Abstract
1080
Objectives: Polypropylene mesh is commonly used for the repair of tissue in the gynecologic conditions that include pelvic organ prolapse and stress urinary incontinence, as well as for hernia repair. Unfortunately, polypropylene mesh has been associated with complications including mesh exposure through neighboring tissues, pain, and infection. In women who have had pelvic mesh-related complications and have had surgical removal of their mesh, it has been shown that the mesh-tissue-interface is characterized by an abundance of macrophages exhibiting a pro-inflammatory phenotype, and this characteristic response is seen years after initial mesh placement.1 The early kinetics of this characteristic macrophage response (e.g., recruitment and distribution) is currently unknown, due in part to a lack of non-invasive quantitative and longitudinal imaging strategies. PET imaging of the macrophage marker CD11b (αM) could be used to characterize the inflammation response around the meshes. The objective of this study is to visualize macrophage recruitment to the implant interface in a syngeneic murine model of subcutaneous polypropylene mesh implantation utilizing pre-clinical PET with a Zr-89-anti-CD11b monoclonal antibody (Mab, clone M1/70). Ultimately, quantification of macrophage infiltration dynamics at the implant interface could guide future treatment strategies aimed at the reprogramming and modulation of macrophage infiltration.2
Methods: Sheets of polypropylene mesh (Gynemesh® PS, Ethicon, Somerville, NJ) were cut into 1 x 1 cm pieces and washed in a 1:1 acetone:isopropanol solution, followed by a deionized H2O rinse, and then terminally sterilized with ethylene oxide gas. Eight to 10 week-old C57BL/6J female mice were anesthetized, the surgical abdominal area was prepped, and a right-of-midline excision created to subcutaneously implant the mesh. At eight days post-implantation, mice were injected (i.v.) with 89Zr-labeled CD11b Mab, and another cohort of mice were injected with 10-fold lower specific activity to block CD11b-mediated uptake. PET imaging was performed at 24, 48, 72, and 144 h post injection, and the mice were euthanized for tissue analysis.

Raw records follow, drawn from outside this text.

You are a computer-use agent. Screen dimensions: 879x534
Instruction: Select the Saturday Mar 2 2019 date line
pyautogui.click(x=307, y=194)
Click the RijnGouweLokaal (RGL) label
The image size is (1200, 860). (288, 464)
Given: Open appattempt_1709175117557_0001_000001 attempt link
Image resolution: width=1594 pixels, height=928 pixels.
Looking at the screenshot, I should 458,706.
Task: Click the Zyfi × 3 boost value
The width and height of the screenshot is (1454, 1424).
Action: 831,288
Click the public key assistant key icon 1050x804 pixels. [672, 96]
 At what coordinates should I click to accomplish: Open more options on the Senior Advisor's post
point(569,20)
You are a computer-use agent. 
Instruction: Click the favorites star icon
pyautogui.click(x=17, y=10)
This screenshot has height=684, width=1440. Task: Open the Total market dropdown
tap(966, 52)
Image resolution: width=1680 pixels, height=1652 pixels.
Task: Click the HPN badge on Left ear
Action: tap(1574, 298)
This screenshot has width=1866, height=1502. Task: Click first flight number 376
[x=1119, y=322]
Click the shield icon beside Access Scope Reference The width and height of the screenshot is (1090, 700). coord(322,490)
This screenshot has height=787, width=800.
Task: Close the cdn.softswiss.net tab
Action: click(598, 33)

Results: ROI analysis of the mesh regions demonstrated significant uptake of 89Zr-CD11b Mab around the meshes, which was reduced with a blocking dose. The best contrast was at 144 h. Biodistribution studies correlated with the PET data. Flow cytometry studies showed high levels of CD11b in the isolated meshes, which correlated with immunohistochemistry results. In conclusion, we have demonstrated PET imaging of CD11b+ macrophage recruitment to an implanted surgical mesh utilizing pre-clinical PET with a Zr-89-anti-CD11b Mab. ImmunoPET quantification of CD11b levels is a promising approach for inflammation imaging of surgical mesh implants.